GIVEN RECORDS START
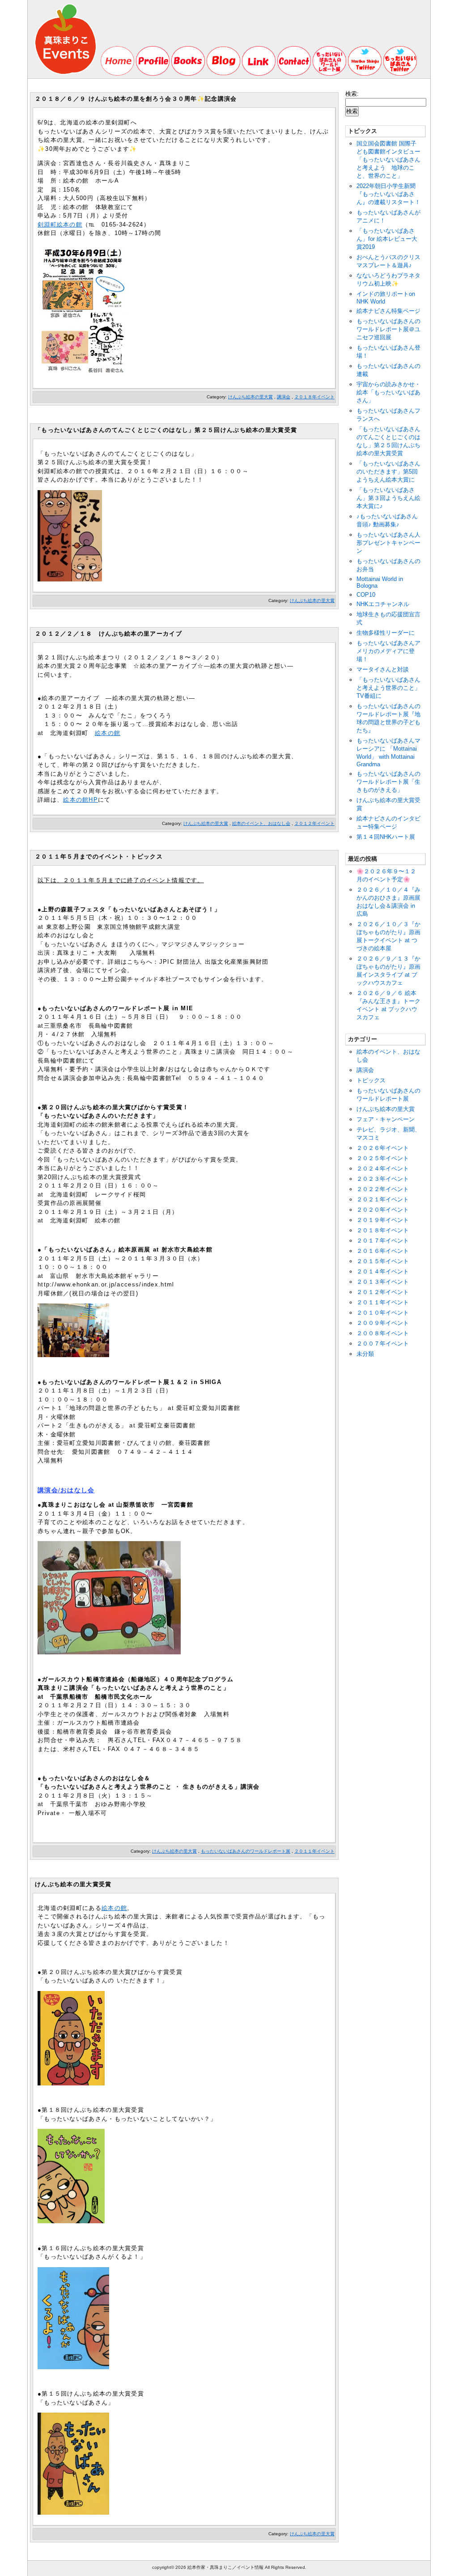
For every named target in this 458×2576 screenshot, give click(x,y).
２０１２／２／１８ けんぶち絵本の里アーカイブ (108, 633)
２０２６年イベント (382, 1148)
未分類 (365, 1353)
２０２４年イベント (382, 1168)
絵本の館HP (80, 799)
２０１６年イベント (382, 1250)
GIVEN RECORDS END
** WORK TASK **
Transcribe each entry above exactly, apart from the pictures.

** YOUR SOLUTION **
For every named target in this 458×2576 screenshot, give click(x,y).
２０１２／２／１８ けんぶち絵本の里アーカイブ (108, 633)
２０２６年イベント (382, 1148)
未分類 (365, 1353)
２０２４年イベント (382, 1168)
絵本の館HP (80, 799)
２０１６年イベント (382, 1250)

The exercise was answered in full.